I hope you gather as many opinions and as much information as you can tolerate before you make any permanent decisions.  If your whole body, and spirit says NOOO, maybe don't listen just for the time it takes to really research and investigate

And get an Oncotype Dx!!

abigail48

I see nothing alternative in the above post

BethinRI

Lumpectomy on Tues. I'll be glad to get it out, will ask for wide margins, etc. No rads, no dies...he agreed that in 5 more yrs things will have changed again, and understood why I want NONE of it!!

Momine

Beth, best wishes for an easy and uneventful surgery.

ChiSandy

I would consider most of the advice here in making a decision--except from Gary Null, who is a quack. He makes Joseph Mercola sound like the voice of science & reason.

Fasting, if it doesn't play havoc with your metabolism, for a short time could be beneficial. I also went to a much higher-dose probiotic (PerfectBiotics, 30 billion cells, 15 strains, shelf-stable) after finishing Keflex for a massive sebaceous cyst and then doxycycline for a stubborn asthmatic bronchitis caused by a cold turning into a bacterial sinus infection that decided to obey the laws of gravity. But refusing to biopsy your sentinel nodes is playing with fire. I notice most on these boards from Stage I who had small IDC tumors of grade 1 or 2 yet still progressed to Stage IV were node-positive. It's as important to know your nodal status as it is to know your hormone-receptor and HER2-expression status. Without at least a SNB you are in the dark. The radioactive dye is very short-acting, and you probably can just go with the blue dye to locate the sentinel nodes.

As to paravertebral block instead of a general (I have a very small airway and didn't want to risk damaging my vocal folds with intubation), I had lobbied for that--until I remembered I have scoliosis. For my first knee replacement, the first couple of attempts to place the epidural catheter resulted in excruciating lightning-type pain because my epidural space wasn't where it would normally be; for my second knee replacement, they had to place the epidural with fluoroscopic guidance--which involves radiation exposure for a longer time than the momentary zap of a diagnostic X-ray. (Remember how back in the '50s every GP and pediatrician had fluoroscopes in their office and used them liberally? Or how even some shoe stores used them to fit kids' shoes to their bone structure? Oy).

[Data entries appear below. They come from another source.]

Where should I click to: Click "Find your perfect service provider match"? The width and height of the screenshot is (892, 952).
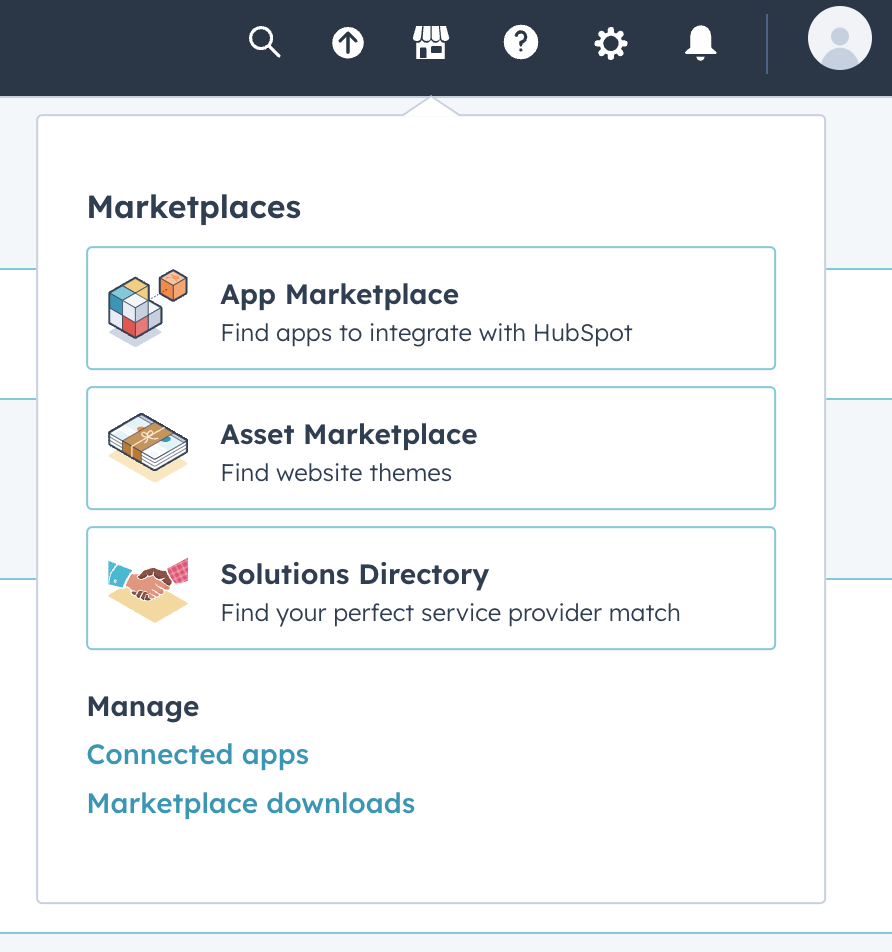tap(450, 613)
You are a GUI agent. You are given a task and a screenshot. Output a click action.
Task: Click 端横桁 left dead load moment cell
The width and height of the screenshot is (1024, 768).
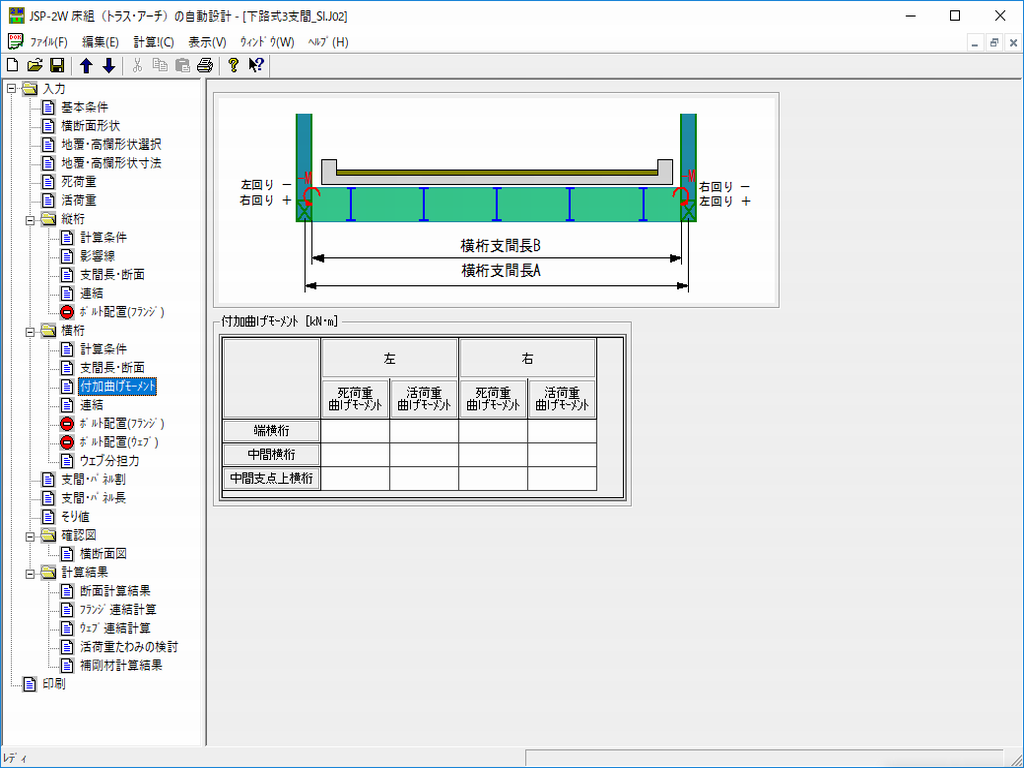click(x=355, y=431)
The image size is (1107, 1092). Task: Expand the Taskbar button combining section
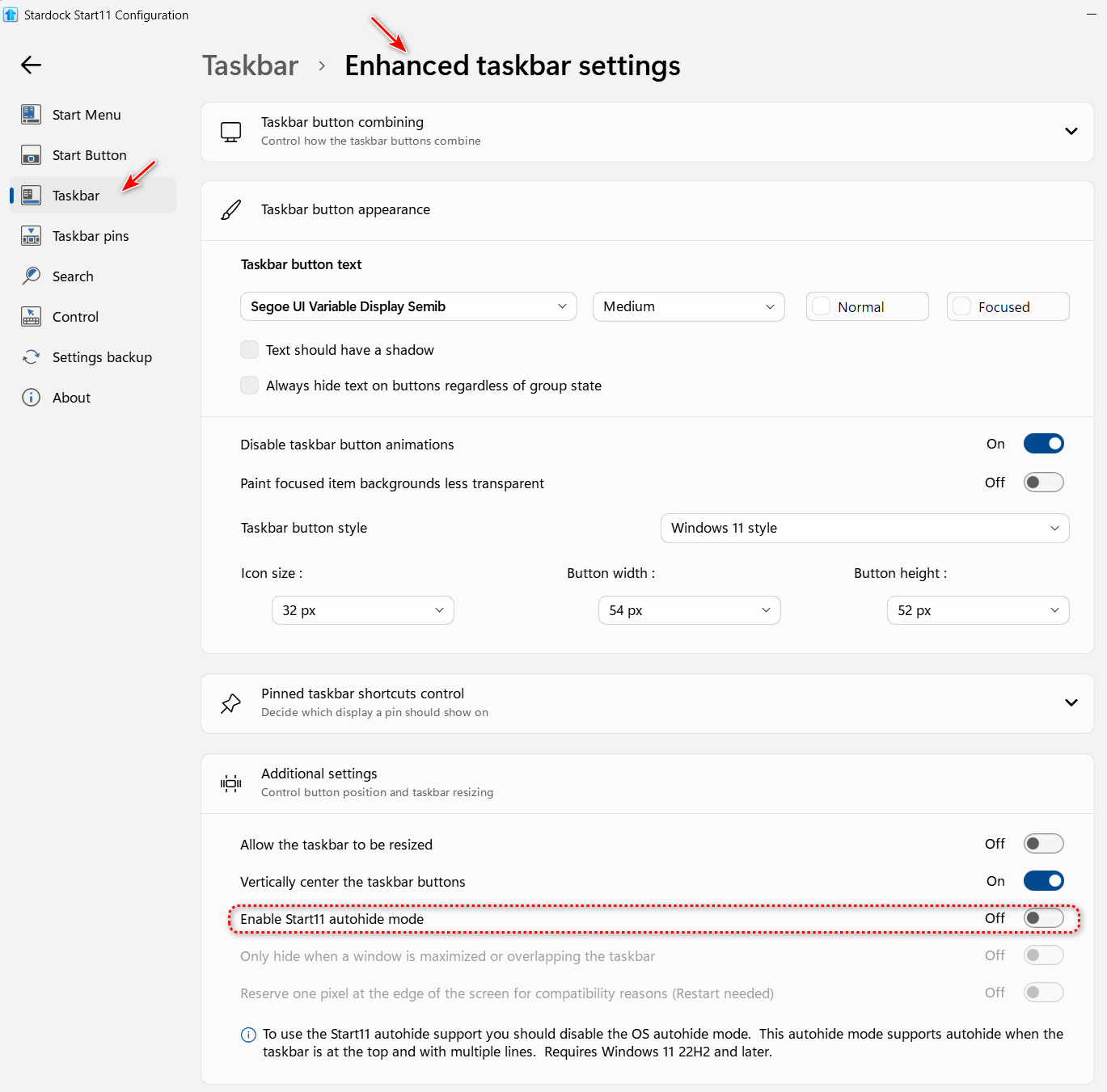pyautogui.click(x=1071, y=132)
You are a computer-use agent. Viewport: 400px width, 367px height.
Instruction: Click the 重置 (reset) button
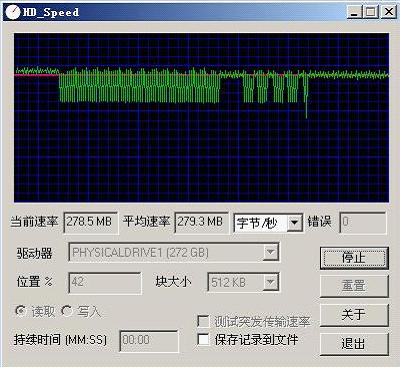click(x=354, y=286)
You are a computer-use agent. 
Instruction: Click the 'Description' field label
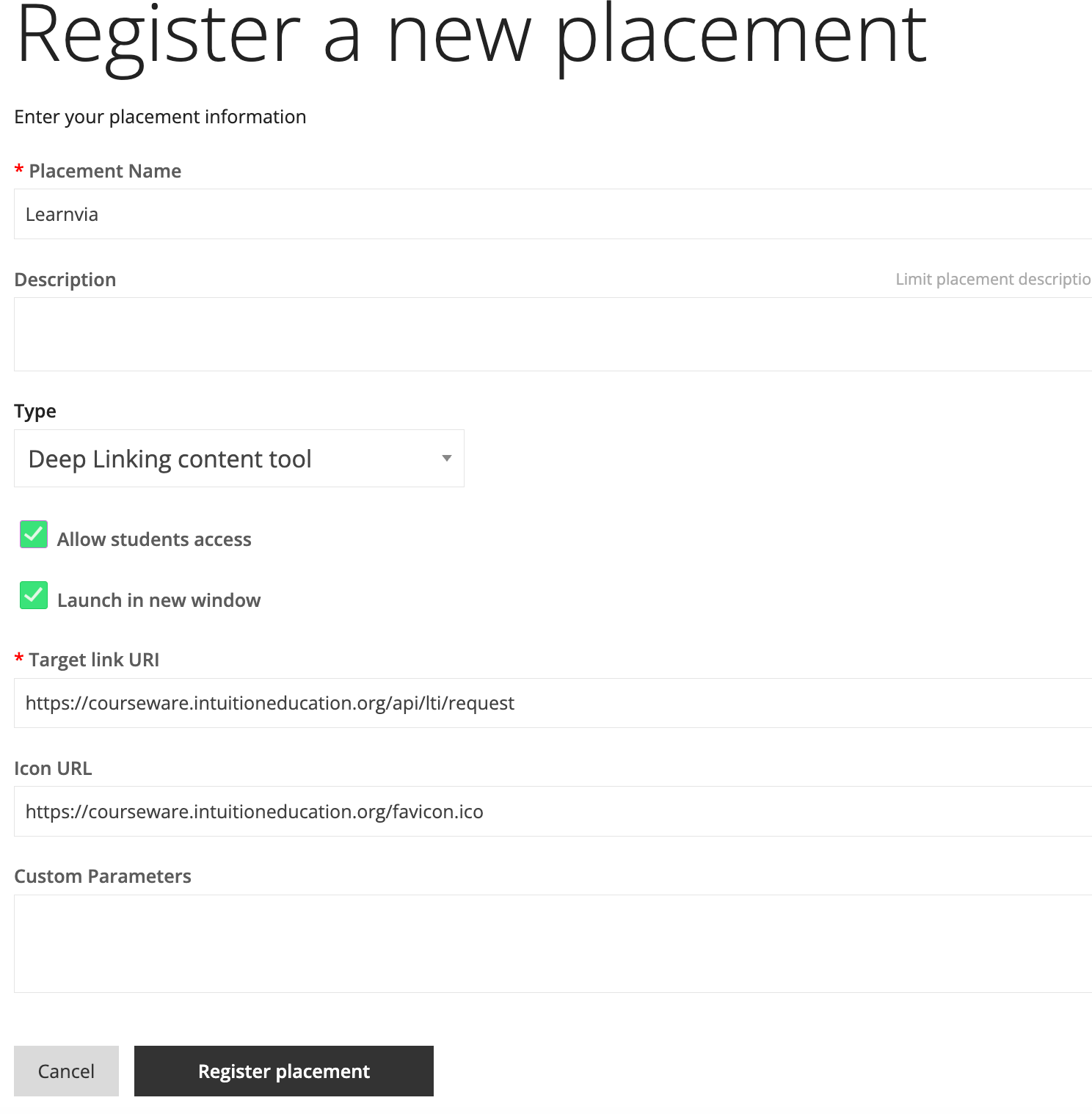pos(65,280)
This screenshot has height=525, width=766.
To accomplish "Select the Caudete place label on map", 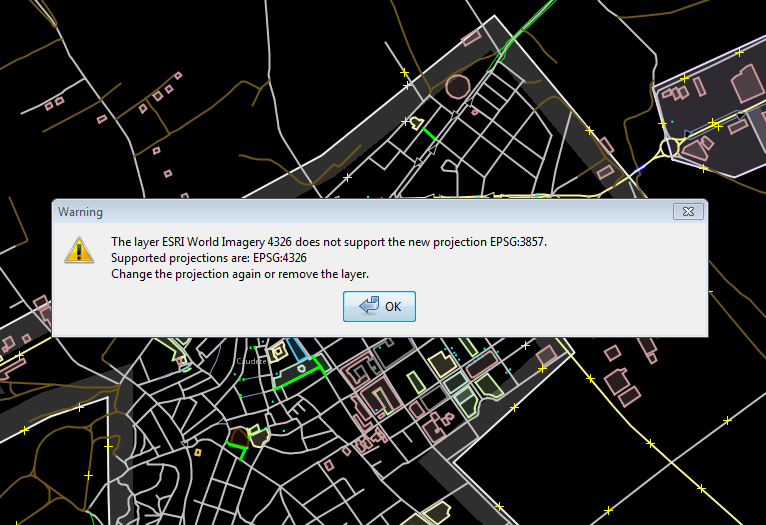I will click(249, 361).
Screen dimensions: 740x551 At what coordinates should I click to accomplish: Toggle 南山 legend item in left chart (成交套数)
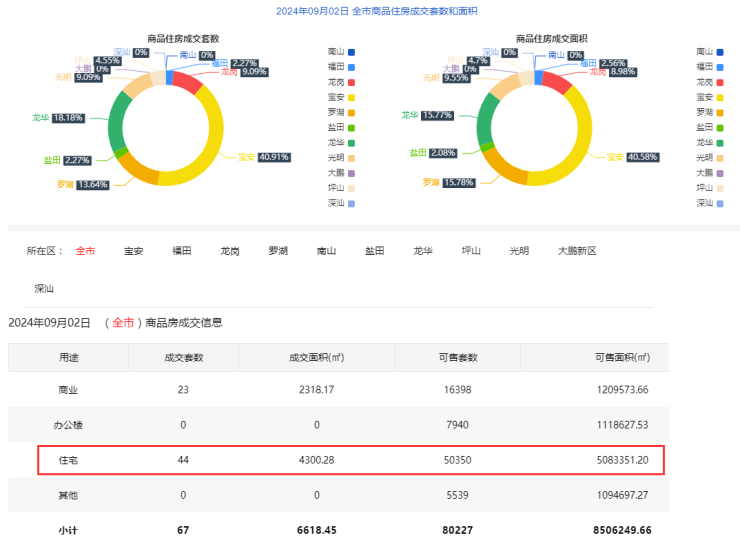point(341,51)
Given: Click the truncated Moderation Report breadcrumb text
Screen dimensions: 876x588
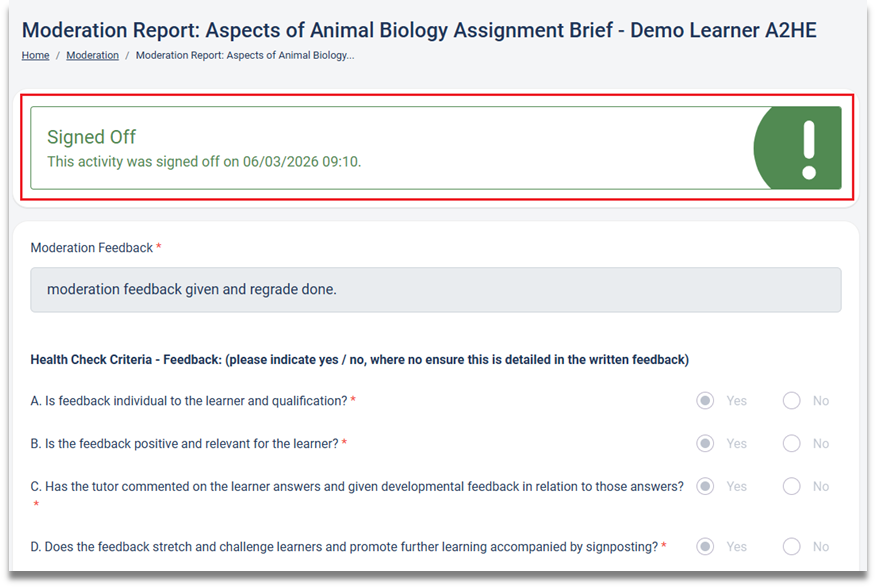Looking at the screenshot, I should click(244, 55).
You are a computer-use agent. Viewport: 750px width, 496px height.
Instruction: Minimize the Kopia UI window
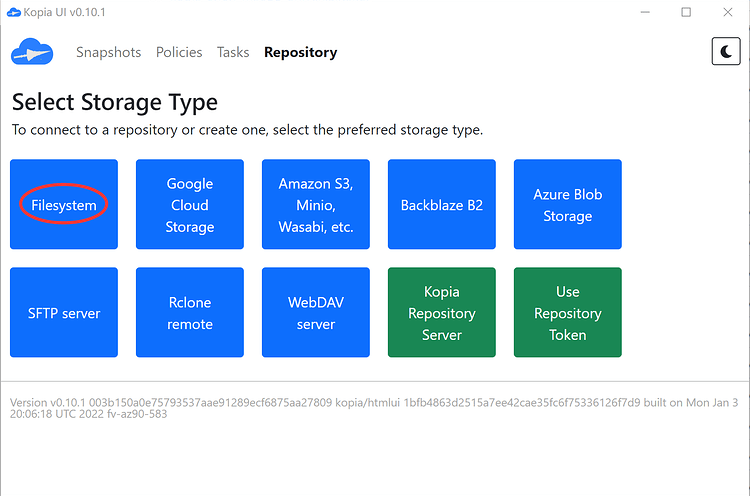point(639,12)
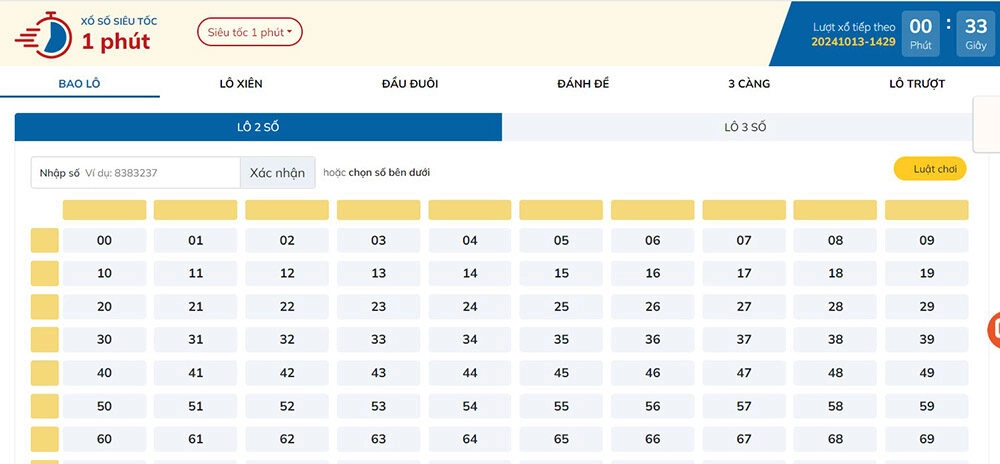
Task: Click the orange floating icon at right edge
Action: click(x=994, y=330)
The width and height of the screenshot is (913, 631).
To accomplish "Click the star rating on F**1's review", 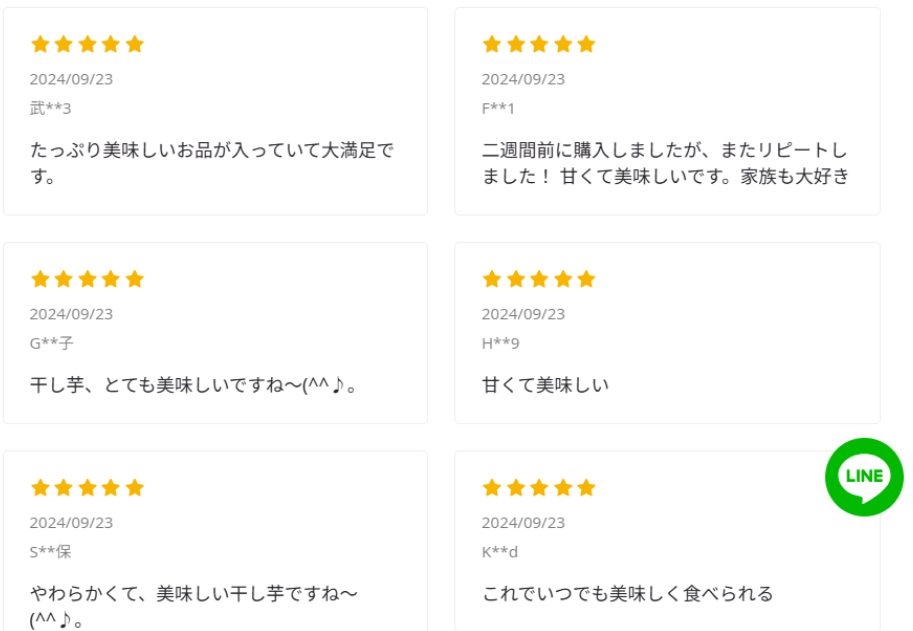I will (539, 44).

I'm a big believer in limiting radiation exposure to instances when there's no other way to diagnose, and to destroy leftover local tumor cells not susceptible to chemo. I even convinced my dentist to forgo bite-wing x-rays for another year.

abigail48

radiation oy indeed. my parents friend a radiologist alerted us in I guess 1948 or so that those shoe floroscopes which fascinated me were uncool. re garding gary null as a quack, who among us is also running marathons at age 70??